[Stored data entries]
————
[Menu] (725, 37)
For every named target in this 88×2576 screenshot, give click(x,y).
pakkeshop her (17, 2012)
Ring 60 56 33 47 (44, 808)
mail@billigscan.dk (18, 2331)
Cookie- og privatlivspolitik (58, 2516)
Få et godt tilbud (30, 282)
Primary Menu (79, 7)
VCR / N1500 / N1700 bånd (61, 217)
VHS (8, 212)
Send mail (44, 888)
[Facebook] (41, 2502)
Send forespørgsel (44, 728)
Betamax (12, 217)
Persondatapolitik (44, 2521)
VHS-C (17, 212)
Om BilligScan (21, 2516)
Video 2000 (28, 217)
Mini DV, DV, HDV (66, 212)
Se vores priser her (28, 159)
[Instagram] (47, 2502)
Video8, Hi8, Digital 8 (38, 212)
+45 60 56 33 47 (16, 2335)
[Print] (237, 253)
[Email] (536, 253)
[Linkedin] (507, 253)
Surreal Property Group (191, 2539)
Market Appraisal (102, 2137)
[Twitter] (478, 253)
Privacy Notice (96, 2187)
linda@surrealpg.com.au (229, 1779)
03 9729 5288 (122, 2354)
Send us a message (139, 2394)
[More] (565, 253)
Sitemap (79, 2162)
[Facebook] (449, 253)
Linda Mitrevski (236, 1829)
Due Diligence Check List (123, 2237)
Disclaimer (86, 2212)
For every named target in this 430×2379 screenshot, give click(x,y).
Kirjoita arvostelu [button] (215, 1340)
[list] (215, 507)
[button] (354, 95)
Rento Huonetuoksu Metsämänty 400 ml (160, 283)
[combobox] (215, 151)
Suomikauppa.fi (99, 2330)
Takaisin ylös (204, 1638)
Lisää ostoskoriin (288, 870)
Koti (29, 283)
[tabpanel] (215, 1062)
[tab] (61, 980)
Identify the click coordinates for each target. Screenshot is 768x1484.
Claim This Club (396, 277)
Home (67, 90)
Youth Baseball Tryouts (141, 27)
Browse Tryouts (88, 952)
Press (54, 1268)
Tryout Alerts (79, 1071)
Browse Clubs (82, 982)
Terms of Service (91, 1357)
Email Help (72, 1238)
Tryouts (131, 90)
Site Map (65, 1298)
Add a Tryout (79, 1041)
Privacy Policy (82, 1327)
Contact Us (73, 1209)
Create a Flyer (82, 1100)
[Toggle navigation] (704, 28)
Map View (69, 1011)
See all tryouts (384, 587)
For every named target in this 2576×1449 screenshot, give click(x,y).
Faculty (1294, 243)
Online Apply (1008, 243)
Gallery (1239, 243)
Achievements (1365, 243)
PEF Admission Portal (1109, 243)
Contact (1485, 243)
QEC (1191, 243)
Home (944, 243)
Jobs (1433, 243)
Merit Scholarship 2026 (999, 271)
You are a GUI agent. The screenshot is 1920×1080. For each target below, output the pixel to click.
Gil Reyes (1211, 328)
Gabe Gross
————
**WORK TO BE COMPLETED:**
In full and without error, transcribe each of the entries.

**ANSWER TO THE PROBLEM:**
[Menu] (725, 37)
For every named target in this 88×2576 screenshot, give click(x,y).
pakkeshop her (17, 2012)
Ring 60 56 33 47 (44, 808)
mail@billigscan.dk (18, 2331)
Cookie- og privatlivspolitik (58, 2516)
Få et godt tilbud (30, 282)
Primary Menu (79, 7)
VCR / N1500 / N1700 bånd (61, 217)
VHS (8, 212)
Send mail (44, 888)
[Facebook] (41, 2502)
Send forespørgsel (44, 728)
Betamax (12, 217)
Persondatapolitik (44, 2521)
VHS-C (17, 212)
Om BilligScan (21, 2516)
Video 2000 (28, 217)
Mini DV, DV, HDV (66, 212)
Se vores priser her (28, 159)
[Instagram] (47, 2502)
Video8, Hi8, Digital 8 (38, 212)
+45 60 56 33 47 (16, 2335)
[Print] (237, 253)
[Email] (536, 253)
[Linkedin] (507, 253)
Surreal Property Group (191, 2539)
Market Appraisal (102, 2137)
[Twitter] (478, 253)
Privacy Notice (96, 2187)
linda@surrealpg.com.au (229, 1779)
03 9729 5288 (122, 2354)
Send us a message (139, 2394)
[More] (565, 253)
Sitemap (79, 2162)
[Facebook] (449, 253)
Linda Mitrevski (236, 1829)
Due Diligence Check List (123, 2237)
Disclaimer (86, 2212)
For every named target in this 430×2379 screenshot, give click(x,y).
Kirjoita arvostelu [button] (215, 1340)
[list] (215, 507)
[button] (354, 95)
Rento Huonetuoksu Metsämänty 400 ml (160, 283)
[combobox] (215, 151)
Suomikauppa.fi (99, 2330)
Takaisin ylös (204, 1638)
Lisää ostoskoriin (288, 870)
Koti (29, 283)
[tabpanel] (215, 1062)
[tab] (61, 980)
Identify the click coordinates for each target. Screenshot is 768x1484.
Claim This Club (396, 277)
Home (67, 90)
Youth Baseball Tryouts (141, 27)
Browse Tryouts (88, 952)
Press (54, 1268)
Tryout Alerts (79, 1071)
Browse Clubs (82, 982)
Terms of Service (91, 1357)
Email Help (72, 1238)
Tryouts (131, 90)
Site Map (65, 1298)
Add a Tryout (79, 1041)
Privacy Policy (82, 1327)
Contact Us (73, 1209)
Create a Flyer (82, 1100)
[Toggle navigation] (704, 28)
Map View (69, 1011)
See all tryouts (384, 587)
For every named target in this 2576×1449 screenshot, give click(x,y).
Faculty (1294, 243)
Online Apply (1008, 243)
Gallery (1239, 243)
Achievements (1365, 243)
PEF Admission Portal (1109, 243)
Contact (1485, 243)
QEC (1191, 243)
Home (944, 243)
Jobs (1433, 243)
Merit Scholarship 2026 (999, 271)
You are a GUI agent. The screenshot is 1920×1080. For each target below, output the pixel to click.
Gil Reyes (1211, 328)
Gabe Gross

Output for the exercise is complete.